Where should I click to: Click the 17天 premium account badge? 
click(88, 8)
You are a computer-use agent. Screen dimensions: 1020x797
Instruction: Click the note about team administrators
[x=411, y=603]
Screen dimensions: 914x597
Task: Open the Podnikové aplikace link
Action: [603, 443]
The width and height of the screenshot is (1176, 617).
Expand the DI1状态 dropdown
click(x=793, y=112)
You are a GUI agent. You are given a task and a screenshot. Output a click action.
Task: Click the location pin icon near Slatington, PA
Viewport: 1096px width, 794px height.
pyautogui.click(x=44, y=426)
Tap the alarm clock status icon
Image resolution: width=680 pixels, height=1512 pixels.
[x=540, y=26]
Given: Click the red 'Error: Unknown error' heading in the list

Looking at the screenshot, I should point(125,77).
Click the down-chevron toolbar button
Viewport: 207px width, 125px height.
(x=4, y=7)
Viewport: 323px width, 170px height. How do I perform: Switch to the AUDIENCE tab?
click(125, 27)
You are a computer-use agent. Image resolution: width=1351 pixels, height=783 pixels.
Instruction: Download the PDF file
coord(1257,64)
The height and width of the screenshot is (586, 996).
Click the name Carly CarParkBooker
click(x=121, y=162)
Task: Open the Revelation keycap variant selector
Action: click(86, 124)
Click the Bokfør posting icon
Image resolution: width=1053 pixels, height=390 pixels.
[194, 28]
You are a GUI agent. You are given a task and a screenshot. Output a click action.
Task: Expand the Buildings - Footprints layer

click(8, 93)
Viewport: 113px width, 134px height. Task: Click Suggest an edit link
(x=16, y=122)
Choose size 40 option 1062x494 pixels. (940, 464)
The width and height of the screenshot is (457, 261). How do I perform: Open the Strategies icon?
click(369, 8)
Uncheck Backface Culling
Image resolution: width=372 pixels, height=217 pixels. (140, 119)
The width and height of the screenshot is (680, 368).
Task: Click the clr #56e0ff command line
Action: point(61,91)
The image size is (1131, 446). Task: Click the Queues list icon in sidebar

┄┄┄┄┄┄

Only the lines containing "size" are needed; copy each of them from the data.

Choose size 40 option 1062x494 pixels. (940, 464)
The image size is (1131, 446). Task: Click the Queues list icon in sidebar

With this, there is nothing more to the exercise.